Day Traders Diary

10/27/22

The major averages closed mixed following a plethora of earnings and better than expected economic data. The Dow Jones Industrial Average rose 198 points or 0.6% led by shares of McDonald's, Honeywell and Caterpillar after they reported better-than-expected earnings. It traded up as much as 549 points earlier in the day. The S&P 500 closed down 23 points, or 0.6% while the Nasdaq ended the day down 178 points or 1.6% as a rout in Facebook-parent Meta and other tech stocks weighed on those benchmarks.

The economy increased at a 2.6% annualized pace for the period, against the Dow Jones estimate for 2.3% growth, the Bureau of Economic Analysis report showed. The chain-weighted price index, a cost-of-living measure that is adjusted to reflect changing consumer behavior, rose 4.1% for the quarter, well below the 5.3% estimate.

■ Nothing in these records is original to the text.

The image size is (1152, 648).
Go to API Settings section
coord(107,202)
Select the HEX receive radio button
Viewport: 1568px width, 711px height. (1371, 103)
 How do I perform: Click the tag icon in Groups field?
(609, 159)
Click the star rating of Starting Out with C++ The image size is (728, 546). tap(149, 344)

Headline inflation rose 4.2%, down sharply from 7.3%, according to a gauge the Federal Reserve uses.

That offered hope for market observers looking for data indicating inflation was coming down, which could lead the Federal Reserve to ease rate hikes after the November meeting, said Cliff Hodge, chief investment officer at Cornerstone Wealth. Bond yields also pulled back following the release of the data.

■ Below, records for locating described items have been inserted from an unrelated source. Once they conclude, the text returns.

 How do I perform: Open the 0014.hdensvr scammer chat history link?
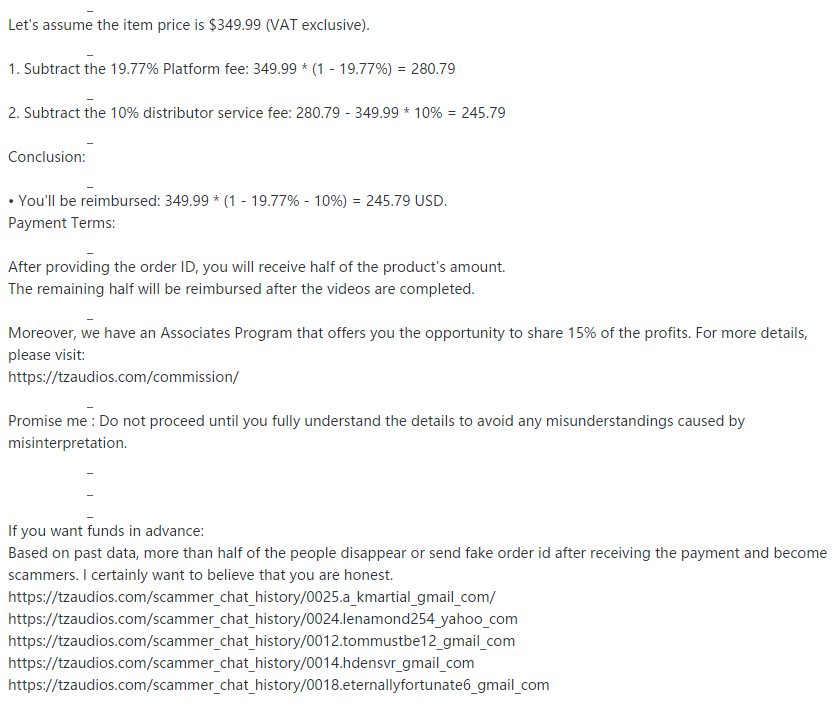pyautogui.click(x=241, y=663)
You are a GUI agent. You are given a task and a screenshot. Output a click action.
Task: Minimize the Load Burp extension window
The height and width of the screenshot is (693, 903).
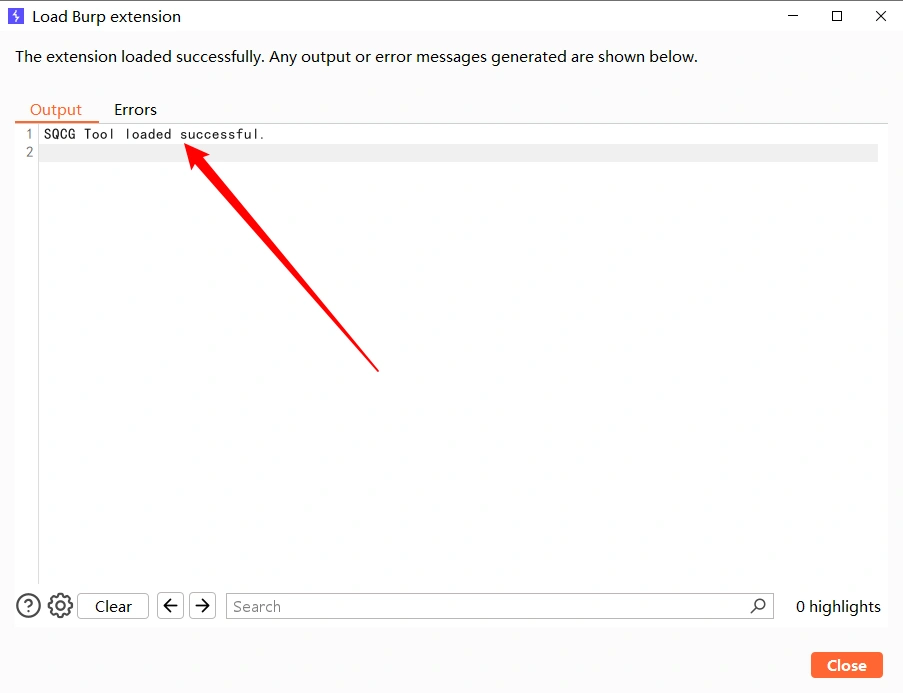click(793, 16)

"The GDP release this morning was a goldilocks number for risk assets," said Hodge, who specifically noted the price index data. "This is another sign pointing to the likelihood that the worst of inflation may be behind us."

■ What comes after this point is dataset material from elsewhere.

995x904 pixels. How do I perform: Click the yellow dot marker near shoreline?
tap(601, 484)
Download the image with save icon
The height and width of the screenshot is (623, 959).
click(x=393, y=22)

Still the technology sector continued its recent woes, holding the broader stock market back. Meta shares plummeted 29.7% on a weak fourth-quarter forecast and disappointing third-quarter earnings Wednesday. The company also said it would lose even more money next year building out the metaverse. The report led to several analysts downgrading the stock.

The Dow's intraday rally was likely not due to the better-than-expected GDP data, said Liz Young, head of investment strategy at SoFi.

Credit union association's economist says price index data in GDP report supports 50 basis point increase from Fed in December

Thursday's data on GDP and inflation supported the argument that the Federal Reserve should increase interest rates by 50 basis points at its December meeting, according to Curt Long, chief economist at the National Association of Federally-Insured Credit Unions.

Though he said it is still to early for the central bank to break from the recent trend of 75 basis point hikes at next week's meeting, a "mild" step down makes sense given what data shows.

AAII sentiment survey shows bullishness at a 9-week peak

Bullishness in the latest American Association of Individual Investors survey gained 4 percentage points to 26.6%, the highest since the August high of 27.7%. The poll measure sentiment among individual investors that stocks will rise over the next six months.

Bullishness has now been stuck below the historical average reading of 38.0% for 49 weeks, the AAII says.

Bearish sentiment dropped 10.6 points to 45.7% and has run above its long-term average (30.5%) for 48 out of the past 49 weeks. Neutral sentiment climbed 6.6 points to 27.7% in the latest survey, a 6-week high.